━━━━━ GIVEN TEXT
# gandermountain plastics by 1pack get 2nd pack 50% off



## clumzy_31 (Jul 15, 2010)

Yesterday I went to gander to get some frogs. Turned my head and seen a sign that says buy 1 pack of gander series plastics get the next 50% off. Well didn't need any plastics but couldn't beat the deal. Bought 1 pack of 40 senkos for 9.99 and got the next pack of senkos for 4.99. So 80 senkos for about 15 bucks. I'm pretty sure its world wide because it was in there ad.


----------



## fender66 (Jul 16, 2010)

That's a good deal. Wish there was a store closer to me than 2 hours away. #-o I saw some other things in their ad that I'd like to have too.


----------



## angry Bob (Jul 16, 2010)

I love those 40 packs. Somebody finally got their crap together and offered something like that. The bait monkey might be biting me soon. Thanks for the heads up.


----------



## breachless (Jul 16, 2010)

Yes thanks for the heads up! I have to swing by there for some frogs anyway...


----------



## ACarbone624 (Jul 16, 2010)

Their brand of stickbaits are on sale on their website also for $2.99


----------



## clumzy_31 (Jul 16, 2010)

Yea I wish other brands would go on sale like that. Or even sell packs of 40/50 for 9.99. They must be testing waters to see if people would actually buy them in that amount before they bring out more color selection. Well atleast that's what I think. Its still a good deal but they don't offer a lot of colors. Ebay sell them 50 for 15.99 shiiped but somtimes you need your tools right away.


----------



## huntinfool (Jul 18, 2010)

Didn't see that yesterday when I was there. :evil:


----------



## moi (Jul 18, 2010)

opcorn: Wish I had a store nearby.....I'm runnin' low on two or three different colors. Maybe we give their website a look..... :beer:


----------



## basshunter25 (Jul 18, 2010)

moi said:


> opcorn: Wish I had a store nearby.....I'm runnin' low on two or three different colors. Maybe we give their website a look..... :beer:





fender66 said:


> That's a good deal. Wish there was a store closer to me than 2 hours away. #-o I saw some other things in their ad that I'd like to have too.



You can order online from their website. Free shipping. I don't think they run the buy one get one half off but the online prices are the same as instore so figure your saving gas money and there you go.


----------
━━━━━━━━━━
* [TASKS]:
[1] From the forum thread about the Gander Mountain plastics sale, write out the part that opens with the words containing "Yea I wish other" and closes with "huntinfool (Jul 18, 2010)".
[2] In the Gander Mountain sale thread, why does basshunter25 consider ordering from the website worthwhile even though the online store may not run the buy-one-get-one-half-off offer?
━━━━━ LISTED RECORDS
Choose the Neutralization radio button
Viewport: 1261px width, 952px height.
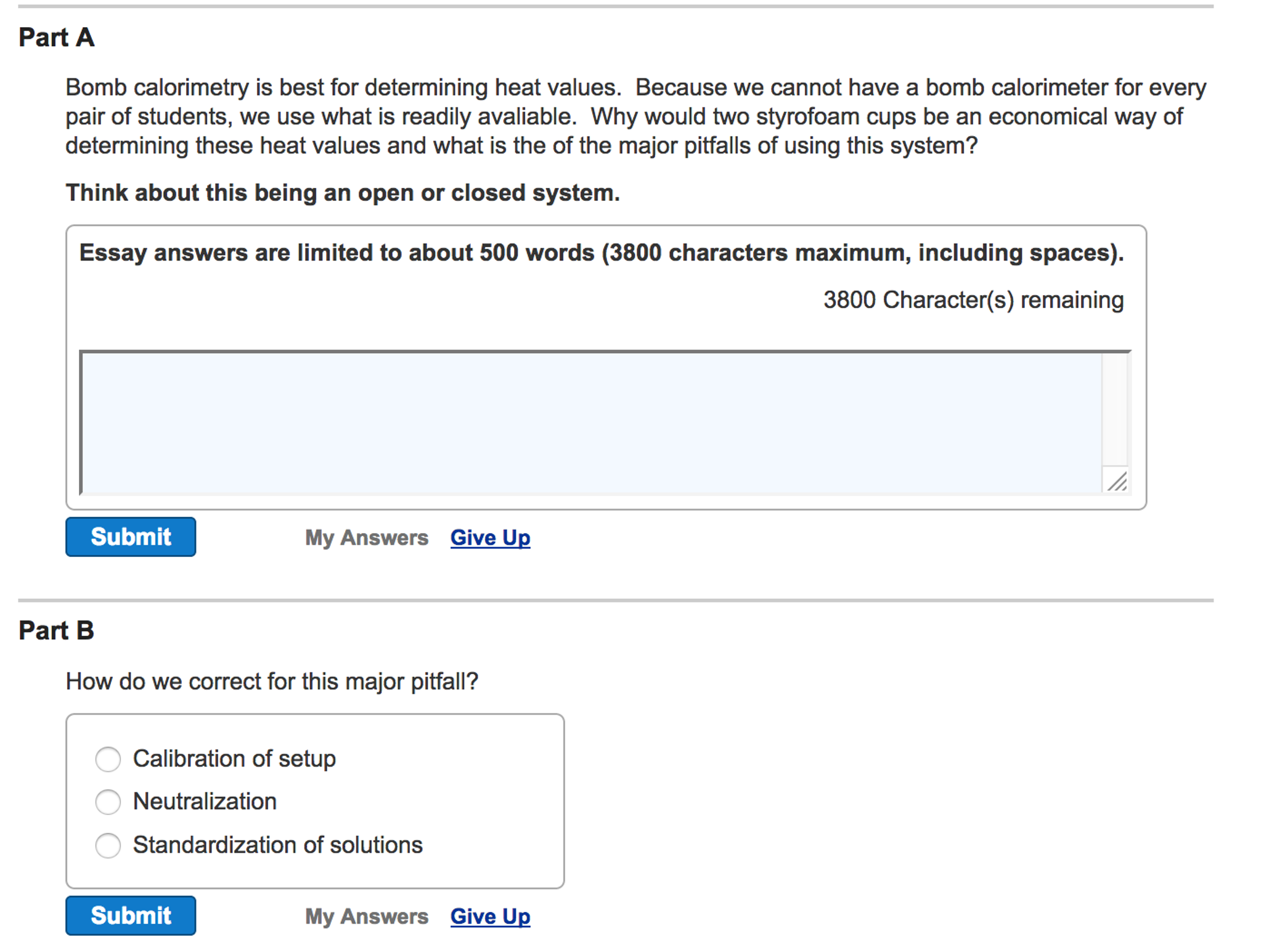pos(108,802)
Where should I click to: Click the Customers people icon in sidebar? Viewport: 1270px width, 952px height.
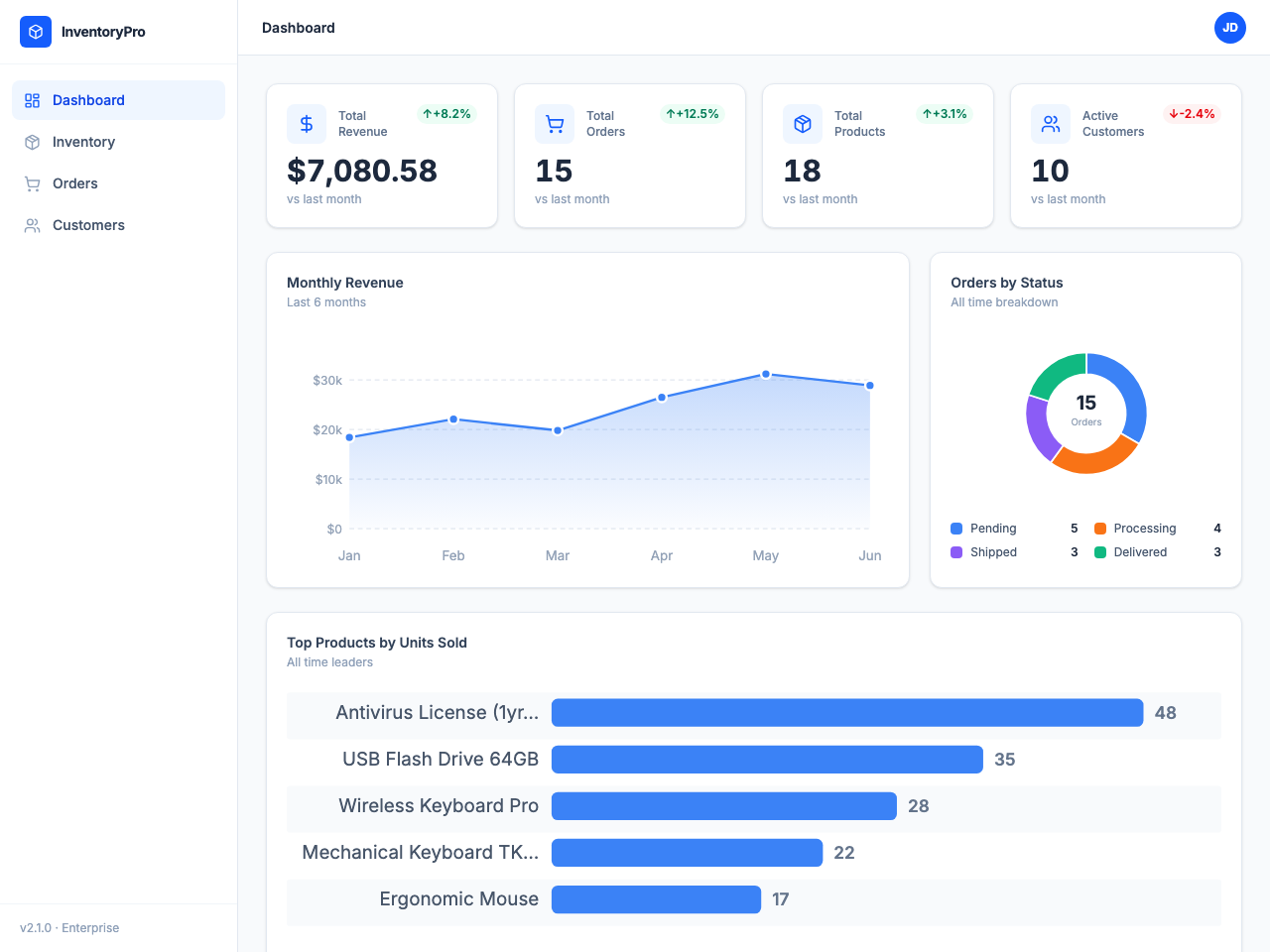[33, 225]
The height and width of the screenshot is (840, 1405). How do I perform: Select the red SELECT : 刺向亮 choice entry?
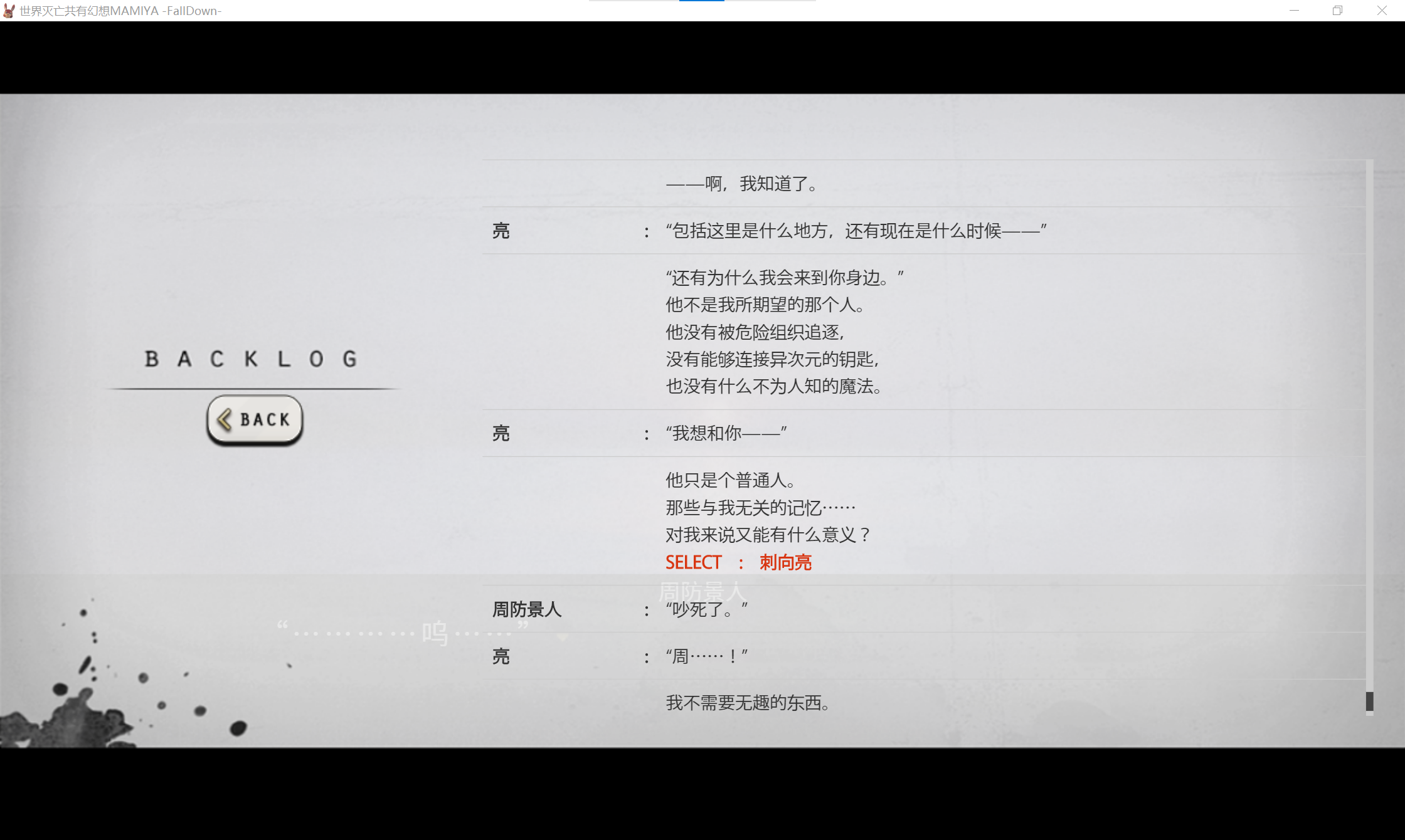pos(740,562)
━━━━━━━━━━
* [SOLUTION LIST]:
[1]
Yea I wish other brands would go on sale like that. Or even sell packs of 40/50 for 9.99. They must be testing waters to see if people would actually buy them in that amount before they bring out more color selection. Well atleast that's what I think. Its still a good deal but they don't offer a lot of colors. Ebay sell them 50 for 15.99 shiiped but somtimes you need your tools right away.


----------



## huntinfool (Jul 18, 2010)

[2] The website offers free shipping, and its prices are the same as in the store. Ordering online therefore saves the gas money of driving to a store.